DuckDuckGo published install and visit data this week showing an 18.1% average week-over-week increase in US app installs during May 20 to May 25, a period that overlapped directly with Google I/O and its high-profile AI Mode push. The peak came on May 25, when daily installs ran 30.5% above the prior week’s baseline. The data, reported by TechCrunch on May 26, gives the first measurable shape to a user reaction that Search Shift flagged on May 21 as a directional trend based on app-store ranking movement. The numbers are now confirmed and specific.

The iOS figures deserve separate attention. iPhone users averaged a 33% week-over-week install increase across the same window, with a single-day peak of 69.9% on May 25. That kind of one-day spike is not organic word-of-mouth; it typically requires a trigger event visible to a broad audience. Google I/O’s keynote announcement of AI Mode as a default-path experience for US users was that event.

The noai.duckduckgo.com variant, a version of the search engine that routes queries without any AI-generated elements, saw visits grow 22.7% week-over-week on average, peaking at 27.7% on May 24. That detail is the most analytically useful number in the dataset. It signals that the rejection is targeted: users are not fleeing search engines as a category; they are avoiding AI in search results specifically. A user who bookmarks the noai subdomain has made a deliberate product choice, not a passive one.
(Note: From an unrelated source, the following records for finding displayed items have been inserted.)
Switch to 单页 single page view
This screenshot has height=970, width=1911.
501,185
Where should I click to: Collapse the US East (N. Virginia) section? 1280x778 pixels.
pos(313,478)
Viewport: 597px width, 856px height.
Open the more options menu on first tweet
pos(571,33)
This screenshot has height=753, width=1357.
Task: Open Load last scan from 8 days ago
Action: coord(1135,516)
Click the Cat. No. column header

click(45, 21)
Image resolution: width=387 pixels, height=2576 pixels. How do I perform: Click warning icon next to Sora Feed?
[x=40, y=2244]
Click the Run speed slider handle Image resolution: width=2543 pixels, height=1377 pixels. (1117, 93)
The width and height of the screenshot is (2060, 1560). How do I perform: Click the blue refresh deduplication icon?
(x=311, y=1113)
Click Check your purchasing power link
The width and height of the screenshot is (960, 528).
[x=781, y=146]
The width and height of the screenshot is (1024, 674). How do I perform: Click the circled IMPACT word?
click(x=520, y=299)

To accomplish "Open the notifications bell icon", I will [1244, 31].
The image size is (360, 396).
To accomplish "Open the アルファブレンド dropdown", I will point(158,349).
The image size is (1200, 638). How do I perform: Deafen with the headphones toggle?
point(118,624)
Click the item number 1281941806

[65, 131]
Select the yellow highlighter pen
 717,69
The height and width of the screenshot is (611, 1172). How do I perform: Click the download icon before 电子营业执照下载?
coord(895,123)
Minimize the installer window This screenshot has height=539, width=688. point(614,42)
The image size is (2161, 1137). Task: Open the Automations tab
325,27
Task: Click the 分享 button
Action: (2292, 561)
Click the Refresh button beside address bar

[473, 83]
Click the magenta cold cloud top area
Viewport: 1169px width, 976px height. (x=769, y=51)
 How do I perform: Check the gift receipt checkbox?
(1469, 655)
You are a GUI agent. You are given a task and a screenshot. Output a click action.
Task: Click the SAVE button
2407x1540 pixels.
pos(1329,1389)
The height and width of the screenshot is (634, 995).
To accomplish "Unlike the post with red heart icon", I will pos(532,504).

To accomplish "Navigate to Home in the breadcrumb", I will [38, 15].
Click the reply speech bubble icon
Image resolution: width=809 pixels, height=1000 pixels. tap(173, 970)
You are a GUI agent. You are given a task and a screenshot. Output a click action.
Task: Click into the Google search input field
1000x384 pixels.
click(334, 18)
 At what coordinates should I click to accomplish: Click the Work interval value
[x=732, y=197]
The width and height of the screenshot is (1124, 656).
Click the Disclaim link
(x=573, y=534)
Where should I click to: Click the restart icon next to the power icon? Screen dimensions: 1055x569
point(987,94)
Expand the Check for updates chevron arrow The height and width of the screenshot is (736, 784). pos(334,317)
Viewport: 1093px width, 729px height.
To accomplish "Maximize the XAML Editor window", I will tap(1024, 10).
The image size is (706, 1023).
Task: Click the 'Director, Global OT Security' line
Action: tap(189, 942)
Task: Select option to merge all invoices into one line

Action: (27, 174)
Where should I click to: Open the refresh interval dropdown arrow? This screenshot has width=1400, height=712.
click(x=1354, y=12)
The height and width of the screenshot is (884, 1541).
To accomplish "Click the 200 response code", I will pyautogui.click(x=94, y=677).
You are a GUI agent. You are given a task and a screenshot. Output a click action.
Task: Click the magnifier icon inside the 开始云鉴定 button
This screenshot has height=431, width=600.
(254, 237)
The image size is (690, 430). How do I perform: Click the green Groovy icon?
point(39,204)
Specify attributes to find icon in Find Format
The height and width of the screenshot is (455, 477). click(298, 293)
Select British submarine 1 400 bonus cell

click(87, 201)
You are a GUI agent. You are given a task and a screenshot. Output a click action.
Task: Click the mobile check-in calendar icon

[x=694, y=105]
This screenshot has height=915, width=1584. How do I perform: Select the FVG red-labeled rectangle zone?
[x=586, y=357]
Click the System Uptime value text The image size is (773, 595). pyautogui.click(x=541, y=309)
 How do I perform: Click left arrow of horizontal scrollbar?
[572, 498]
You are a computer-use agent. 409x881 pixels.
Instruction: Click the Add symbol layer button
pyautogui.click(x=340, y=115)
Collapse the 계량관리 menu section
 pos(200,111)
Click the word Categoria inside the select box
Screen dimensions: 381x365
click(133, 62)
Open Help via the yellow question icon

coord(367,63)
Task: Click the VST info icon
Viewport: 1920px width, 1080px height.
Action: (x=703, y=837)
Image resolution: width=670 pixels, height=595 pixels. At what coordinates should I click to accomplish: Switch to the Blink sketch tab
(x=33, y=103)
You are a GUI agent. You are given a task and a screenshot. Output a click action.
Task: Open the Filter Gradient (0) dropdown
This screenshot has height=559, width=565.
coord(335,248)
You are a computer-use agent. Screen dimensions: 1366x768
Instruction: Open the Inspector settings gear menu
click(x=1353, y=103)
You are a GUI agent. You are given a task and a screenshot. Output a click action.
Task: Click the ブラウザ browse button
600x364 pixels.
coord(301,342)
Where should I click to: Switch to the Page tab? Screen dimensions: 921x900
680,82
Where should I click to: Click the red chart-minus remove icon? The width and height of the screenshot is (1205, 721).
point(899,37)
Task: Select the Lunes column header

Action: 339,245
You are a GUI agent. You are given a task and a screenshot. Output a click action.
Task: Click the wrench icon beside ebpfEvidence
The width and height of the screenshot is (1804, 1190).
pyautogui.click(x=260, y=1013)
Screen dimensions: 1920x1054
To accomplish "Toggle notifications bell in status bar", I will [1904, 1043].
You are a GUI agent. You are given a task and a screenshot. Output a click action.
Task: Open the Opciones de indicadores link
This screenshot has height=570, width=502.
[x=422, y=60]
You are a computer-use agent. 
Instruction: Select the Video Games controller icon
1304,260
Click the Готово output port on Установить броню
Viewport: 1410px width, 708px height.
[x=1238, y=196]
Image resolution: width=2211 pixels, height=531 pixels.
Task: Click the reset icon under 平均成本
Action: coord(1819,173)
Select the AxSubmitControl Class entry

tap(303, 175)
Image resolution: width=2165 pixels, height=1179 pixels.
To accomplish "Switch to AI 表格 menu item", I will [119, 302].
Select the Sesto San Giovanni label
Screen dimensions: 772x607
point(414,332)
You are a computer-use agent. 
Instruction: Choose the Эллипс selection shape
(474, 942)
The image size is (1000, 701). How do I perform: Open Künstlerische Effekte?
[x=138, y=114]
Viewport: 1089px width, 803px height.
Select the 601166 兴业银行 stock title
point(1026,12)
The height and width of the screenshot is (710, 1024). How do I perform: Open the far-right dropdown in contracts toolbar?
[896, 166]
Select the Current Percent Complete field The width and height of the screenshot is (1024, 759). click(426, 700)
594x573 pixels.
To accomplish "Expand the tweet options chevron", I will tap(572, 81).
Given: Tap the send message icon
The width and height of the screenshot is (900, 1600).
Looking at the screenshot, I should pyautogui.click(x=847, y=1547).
That distinction separates this moment from two prior rival-engine surges worth benchmarking against. During the Search Plus Your World backlash in 2012, DuckDuckGo saw install spikes driven primarily by privacy concerns about Google’s social-data integration in results; the complaint was about personalization and data collection, not about answer format. During Bing’s ChatGPT integration in early 2023, Bing itself was the AI-forward alternative, picking up users who wanted more generative capability, not less. The May 2026 surge runs in the opposite direction: users moving away from AI-forward results toward a search experience that explicitly avoids them.

Google’s overall position in search is not at risk from this data. Google holds roughly 90% of global query share, and a week of elevated DuckDuckGo installs does not change that structure. The significance is in the signal, not the scale. iOS users in the US, a high-value demographic for search monetization, are showing a measurable preference response within days of a Google product announcement. That is a faster feedback loop than the search industry typically sees from user-behavior data.

The long-tail implication for share-of-search measurement is practical. Brands and publishers that track branded query volume in Google Search Console may not see any change; DuckDuckGo’s install growth happens in a separate measurement silo. The more useful indicator to watch is branded direct traffic and any increase in referral traffic tagged to duckduckgo.com. If the install surge converts to sustained query volume on DuckDuckGo, some portion of that traffic will eventually appear in site analytics as a new referrer, not as a shift in Google-sourced clicks.

DuckDuckGo’s own attribution, per TechCrunch’s reporting, points directly to Google I/O’s AI Mode announcements as the driver. The company’s stated growth in the noai variant reinforces that framing. What the data does not answer is whether these installs represent permanent switching or trial behavior; a user who installs an alternative engine after a headline-grabbing product event often returns to the default within two to four weeks.

SEO teams with significant iOS traffic should establish a May 2026 baseline for DuckDuckGo referral volume now, before a sustained shift is visible in aggregate data, so they have a comparison point if the pattern holds through June.